Подмечаю, как, рассказывая о своей беседе с Реми де Гурмоном [9], тонким эссеистом и языковедом, он с особенным вкусом останавливается на обезображенном виде его: лицо изъедено волчанкой, обмотано красной «тряпкой, в заношенном халате, среди пыльных ворохов бумаг – таким он увидел этого, изысканнейшего эстета. Парадоксальность в судьбе человека всегда манит его. В судьбе человека – в судьбе народов, потому что Волошин с легкостью переходил на широкие исторические обобщения. Заговариваем о революции – ведь так недавно ещё 5-й год, так тревожит душу, не сумевшую охватить, понять его…

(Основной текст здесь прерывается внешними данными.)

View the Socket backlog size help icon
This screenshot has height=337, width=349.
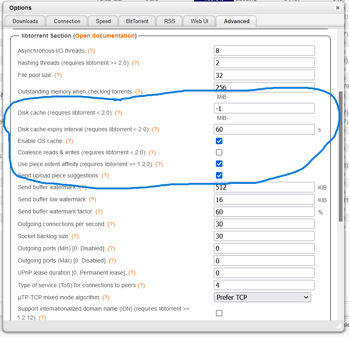[76, 236]
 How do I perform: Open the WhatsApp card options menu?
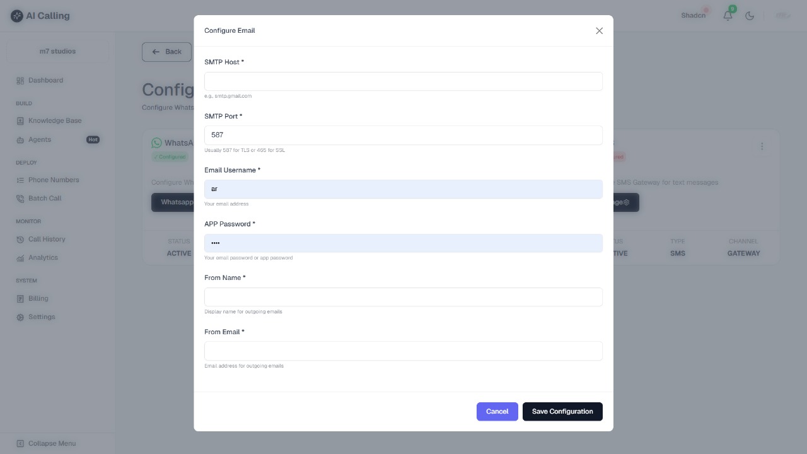coord(762,146)
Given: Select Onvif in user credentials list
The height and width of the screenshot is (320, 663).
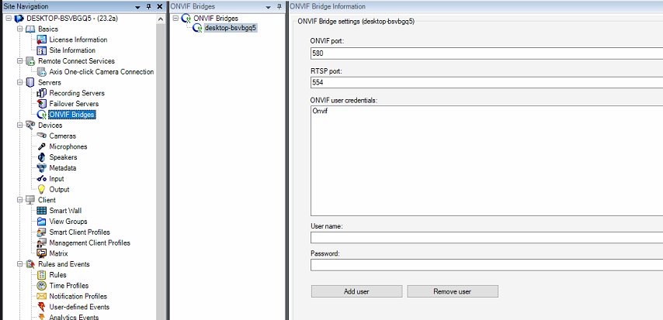Looking at the screenshot, I should pyautogui.click(x=320, y=112).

– Революция? Революция – пароксизм чувства справедливости. Революция – дыхание тела народа… И знаете, – Волошин оживляется, переходя на милую ему почву Франции, – 89-й год, или, вернее, казнь Людовика, – корнями в 14-м веке, когда происками папы и короля сожжен был в Париже великий магистр ордена Тамплиеров Яков Молэ, – этот могущественный орден замышлял социальные преобразования, от него и принципы: egalite {Равенство (фр.).} и т. д. И вот во Франции пульсация возмездия, все революционное всегда связано с именем Якова: крестьянские жакерии, якобинцы…

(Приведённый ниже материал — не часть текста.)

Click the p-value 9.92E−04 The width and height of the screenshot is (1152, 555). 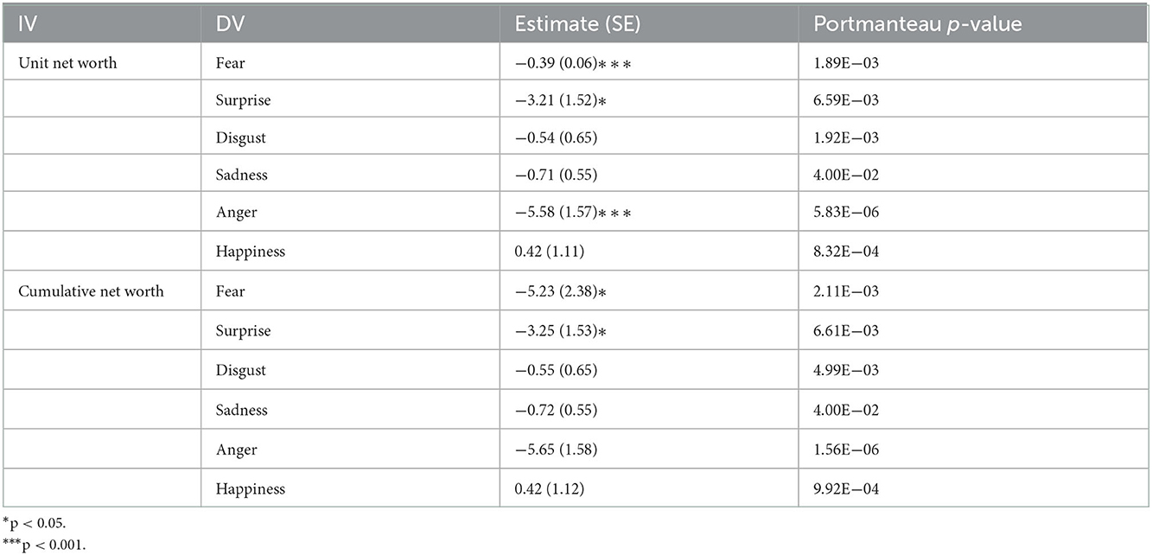point(846,488)
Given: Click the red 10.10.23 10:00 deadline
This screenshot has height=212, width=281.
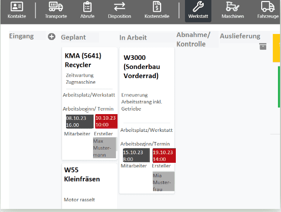Looking at the screenshot, I should [x=106, y=121].

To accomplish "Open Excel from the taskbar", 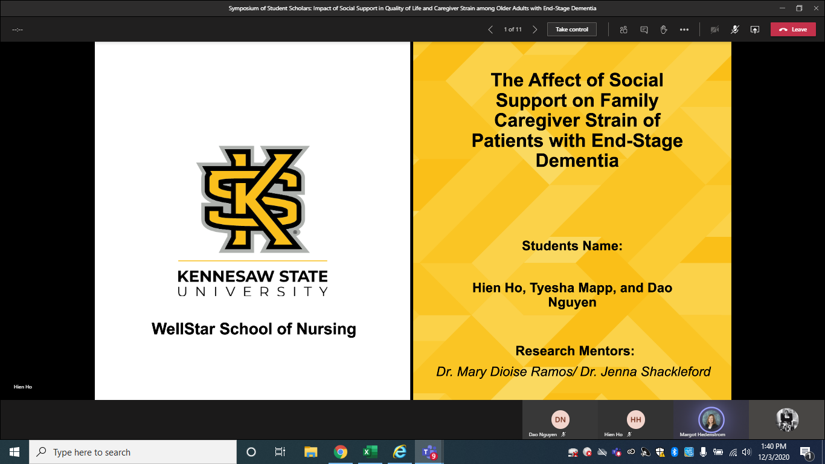I will tap(370, 452).
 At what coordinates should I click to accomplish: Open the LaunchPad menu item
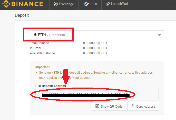[x=117, y=4]
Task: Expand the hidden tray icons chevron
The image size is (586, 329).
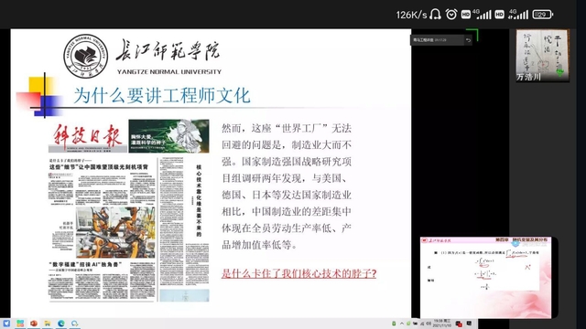Action: tap(402, 324)
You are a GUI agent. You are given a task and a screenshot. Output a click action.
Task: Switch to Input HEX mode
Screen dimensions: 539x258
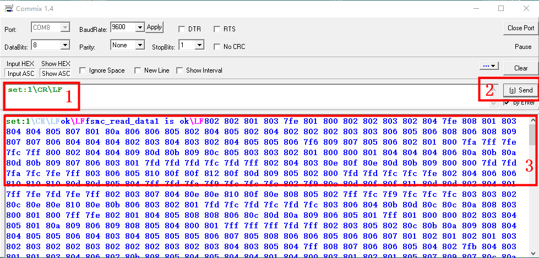[x=21, y=64]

Исторический анекдот, остроумное сопоставление, оккультная догадка – так всегда строилась мысль Волошина и в те давние годы, и позже, в зрелые. Что ж, и на этом пути случаются находки. Вся эта французская пестрядь, рухнувшая на нас, только на первый взгляд мозаична – угадывался за ней свой, ничем не подсказанный Волошину опыт. Даром, что он в то время облекался то в слова Клоделя, то в изречения из Бхагават-Гиты по-французски… [10]

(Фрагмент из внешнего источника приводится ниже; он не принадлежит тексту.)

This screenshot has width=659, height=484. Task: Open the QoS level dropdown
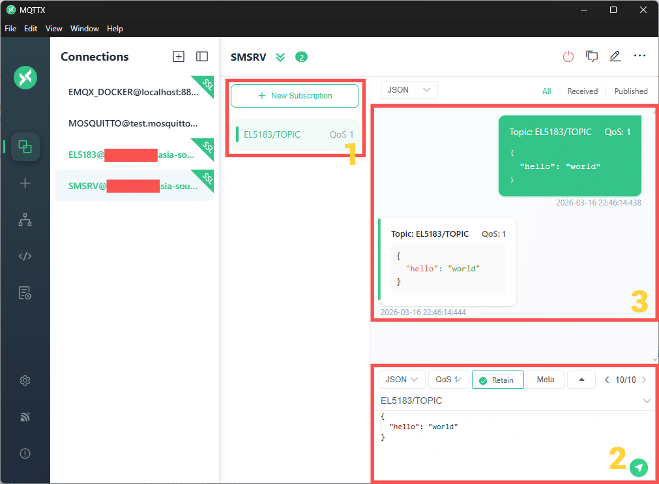(x=448, y=379)
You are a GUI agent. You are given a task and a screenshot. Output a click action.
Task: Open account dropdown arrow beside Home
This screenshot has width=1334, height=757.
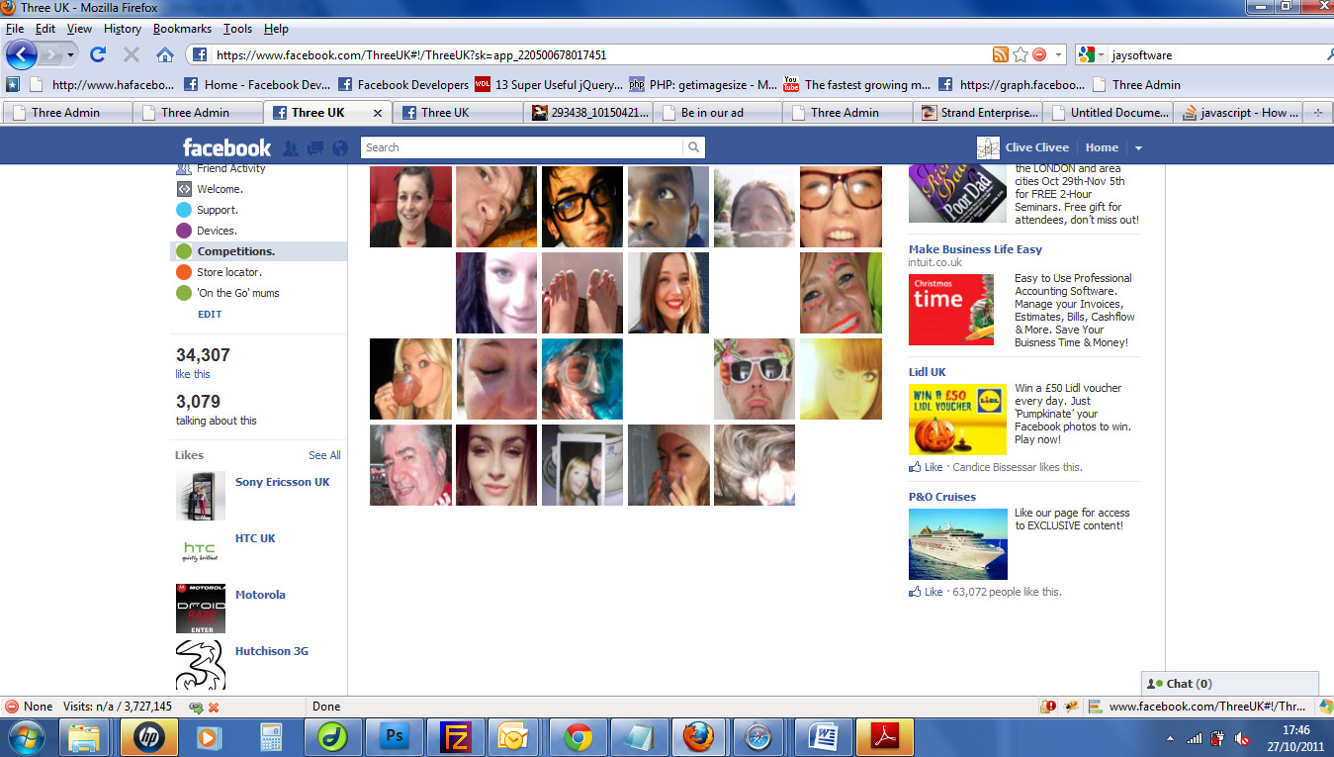tap(1138, 148)
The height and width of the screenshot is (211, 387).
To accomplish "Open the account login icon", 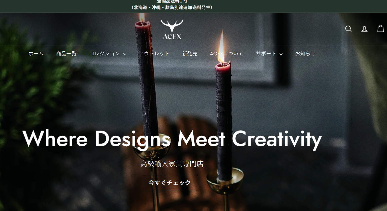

Но Волошин умел и слушать. Вникал в каждую строчку стихов Аделаиды, с интересом вчитывался в детские воспоминания её [11], углубляя, обобщая то, что она едва намечала. Между ними возникла дружба или подобие её, не требовательная и не тревожащая. В те годы, когда её наболевшей душе были тяжелы почти все прикосновения, Макс Волошин был ей легок; с ним не нужно рядиться напоказ в сложные чувства, с ним можно быть никакой. А он, обычно такой объективный, не занятый собой, чуждый капризов настроений, ей одной, Аделаиде, раскрывался в своей внутренней немощи, запутанности. «Объясните же мне, – пишет он ей, – в чем моё уродство? Все мои слова и постуцки бестактны, нелепы; всюду, неособенно в литературной среде, я чувствую себя зверем среди людей, -чем-то неуместным… А женщины? У них опускаются руки со мной, самая моя сущность надоедает очень скоро, и остается одно только раздражение. У меня же трагическое раздвоение: когда меня влечет женщина, когда духом близок ей – я не могу её коснуться, это кажется мне кощунством…» Так он говорил и этим мучился. Но поэту все впрок. Из этого мотка внутренних противоречий позднее, через несколько лет, он выпрял торжественный венок сонетов: «В мирах любви неверные кометы»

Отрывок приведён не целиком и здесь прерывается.